Lorsque c’est une certaine vulgarité qui vous vaut d’être constamment menacée de mort, quand c’est un doigt dans le cul qui met tout ça en branle, quand on menace de vous couper la tête parce qu’en République vous avez dit du mal d’une religion, alors oui, la défense de la liberté passe par la défense de la vulgarité. Car Mila n’a rien fait d’illégal. Le scandale, ce ne sont pas ses paroles en elles-mêmes ; c’est le fait que ses paroles fassent scandale. La vulgarité (ou la grossièreté) de Mila n’est pas davantage la cause de sa persécution qu’une mini-jupe n’est la cause d’un viol. Ce qui est à l’origine de la persécution de Mila, c’est l’inculture, l’intégrisme et la violence d’un côté, et de l’autre une dégonflitude qui prend l’air bigot pour expliquer le « respect » à l’adolescente qui ne peut plus sortir de chez elle sans se faire agresser.  

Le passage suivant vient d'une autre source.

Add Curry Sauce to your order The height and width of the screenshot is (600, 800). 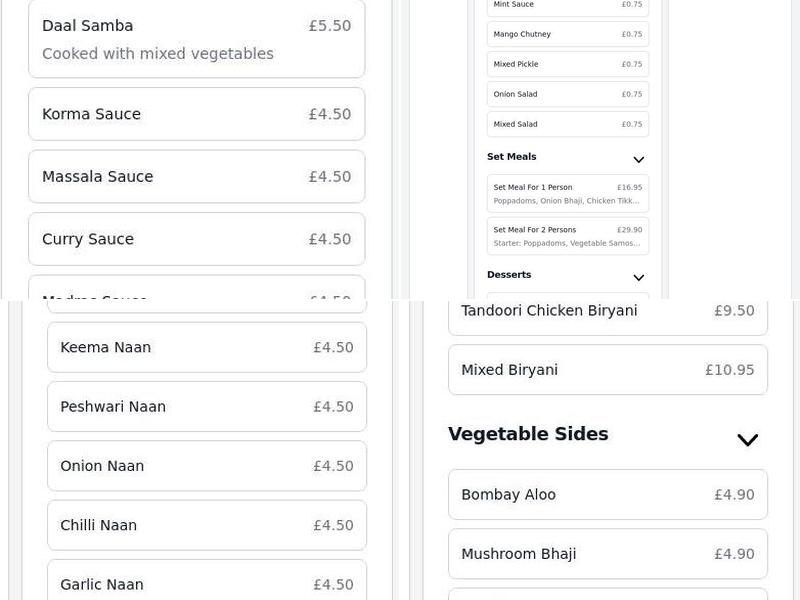[196, 239]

L’ancien ministre de l’éducation nationale Luc Ferry a estimé qu’il n’était pas souhaitable de montrer dans les écoles des caricatures de Mahomet  » qui sont à la limite de la pornographie et qui sont quand même ignobles »… 

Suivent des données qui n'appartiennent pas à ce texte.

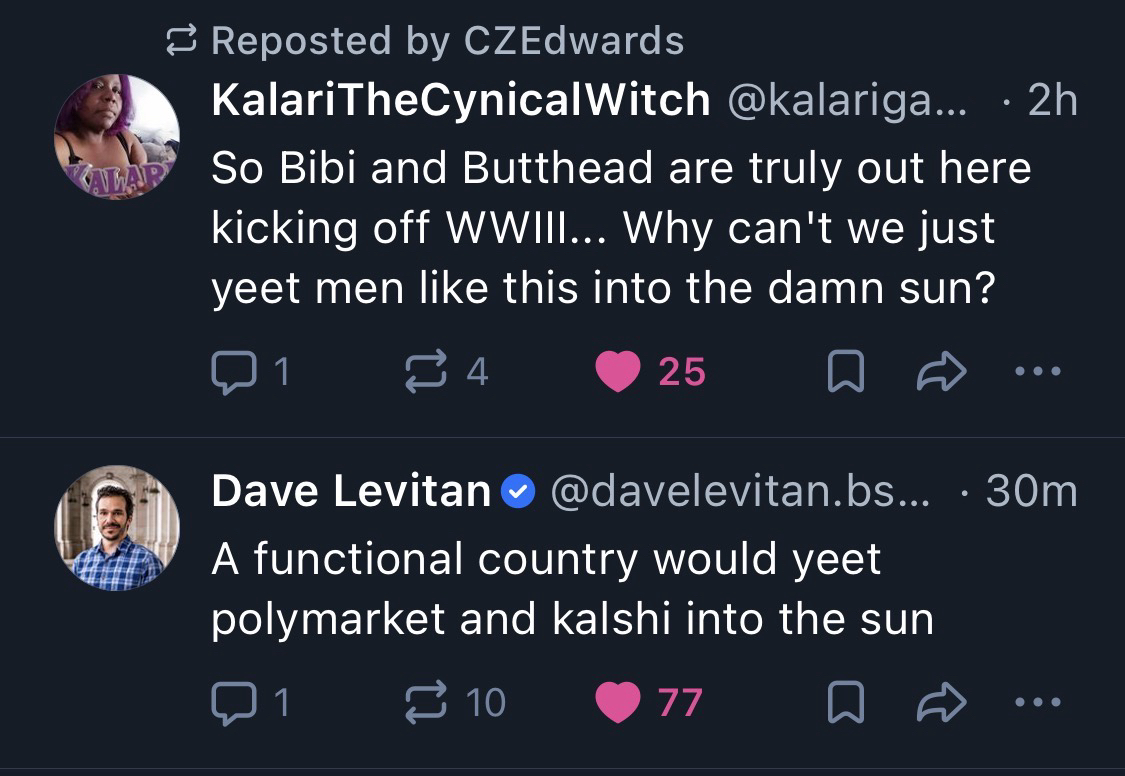The width and height of the screenshot is (1125, 776).
Task: Open the @davelevitan.bs... handle
Action: tap(740, 491)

Un professeur est mort pour avoir montré des caricatures, et un ancien ministre de l’Education s’en prend… aux caricatures. Qu’il ait tort ou raison sur ce point, Luc Ferry est hors-sujet quand il conteste la qualité des caricatures et dénonce de la « pornographie ». Car, encore une fois, la question n’est pas de savoir si ces dessins sont beaux, mais de savoir si, par peur de mourir, nous allons laisser mourir la liberté de les montrer. Ce qu’un professeur apprend à ses élèves quand il montre ces dessins, ce n’est pas l’art du caricaturiste, c’est la liberté d’expression. Déporter le débat sur la qualité des dessins est une façon d’ajourner le débat sur l’urgence de défendre la laïcité quand certains meurent pour elle. A dire vrai, tout son propos est dilatoire. Ferry ne conteste pas le droit de caricature mais il en conteste la qualité. Ferry ne conteste pas la nécessité de « lutter contre le fondamentalisme » mais il conteste l’obligation (imaginaire) de montrer les caricatures de Mahomet dans toutes les classes. Aucune de ces deux objections n’est recevable.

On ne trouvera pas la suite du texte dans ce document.